The present disclosure pertains to managing the power consumption of processors, in particular, to mechanism that may allow the software to control the power consumption at fine scales.
Power management is an important aspect of processors. Power management may reduce the power consumption of processors, and thus reduce the power consumption cost and increase the use time of a battery. However, power management mechanism may also have costs. For example power management may reduce microprocessor performance and may stall an application when the application tries to use a processor unit that has been powered off. For these reasons, systems that incorporate power management mechanism may predict the behavior of applications being executed in order to reduce power consumption or to power off units that may not be needed while keeping units that will be used in power.
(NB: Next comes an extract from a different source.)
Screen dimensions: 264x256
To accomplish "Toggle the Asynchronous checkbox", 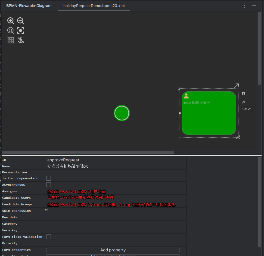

Embodiments are illustrated by way of example and not limitation in the Figures of the accompanying drawings:
Embodiments of the present invention may include a computer system as shown in
In one embodiment, the processor 102 includes a Level 1 (L1) internal cache memory 104. Depending on the architecture, the processor 102 can have a single internal cache or multiple levels of internal cache. Alternatively, in another embodiment, the cache memory can reside external to the processor 102. Other embodiments can also include a combination of both internal and external caches depending on the particular implementation and needs. Register file 106 can store different types of data in various registers including integer registers, floating point registers, status registers, and instruction pointer register.
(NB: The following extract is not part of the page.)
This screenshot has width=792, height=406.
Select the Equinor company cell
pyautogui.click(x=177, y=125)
Execution unit 108, including logic to perform integer and floating point operations, also resides in the processor 102. The processor 102 may also include a microcode (ucode) ROM that stores microcode for certain macroinstructions. For one embodiment, execution unit 108 includes logic to handle a packed instruction set 109. By including the packed instruction set 109 in the instruction set of a general-purpose processor 102, along with associated circuitry to execute the instructions, the operations used by many multimedia applications may be performed using packed data in a general-purpose processor 102. Thus, many multimedia applications can be accelerated and executed more efficiently by using the full width of a processor's data bus for performing operations on packed data. This can eliminate the need to transfer smaller units of data across the processor's data bus to perform one or more operations one data element at a time.
Alternate embodiments of an execution unit 108 can also be used in micro controllers, embedded processors, graphics devices, DSPs, and other types of logic circuits. System 100 includes a memory 120. Memory 120 can be a dynamic random access memory (DRAM) device, a static random access memory (SRAM) device, flash memory device, or other memory device. Memory 120 can store instructions and/or data represented by data signals that can be executed by the processor 102.
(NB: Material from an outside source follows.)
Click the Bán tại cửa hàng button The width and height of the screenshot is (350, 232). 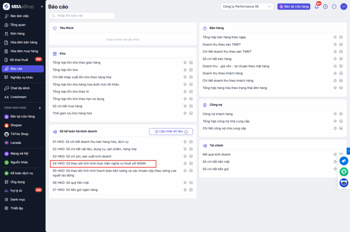coord(294,7)
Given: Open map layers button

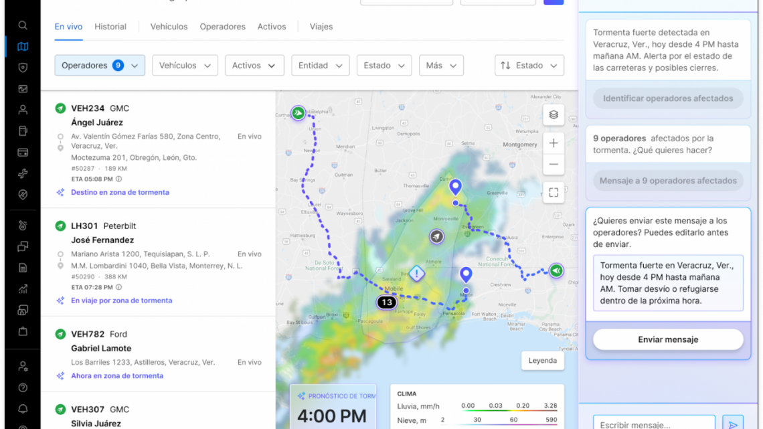Looking at the screenshot, I should pyautogui.click(x=554, y=114).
A system logic chip 116 may be coupled to the processor bus 110 and memory 120. The system logic chip 116 in the illustrated embodiment is a memory controller hub (MCH). The processor 102 can communicate to the MCH 116 via a processor bus 110. The MCH 116 provides a high bandwidth memory path 118 to memory 120 for instruction and data storage and for storage of graphics commands, data and textures. The MCH 116 is to direct data signals between the processor 102, memory 120, and other components in the system 100 and to bridge the data signals between processor bus 110, memory 120, and system I/O 122. In some embodiments, the system logic chip 116 can provide a graphics port for coupling to a graphics controller 112. The MCH 116 is coupled to memory 120 through a memory interface 118. The graphics card 112 is coupled to the MCH 116 through an Accelerated Graphics Port (AGP) interconnect 114.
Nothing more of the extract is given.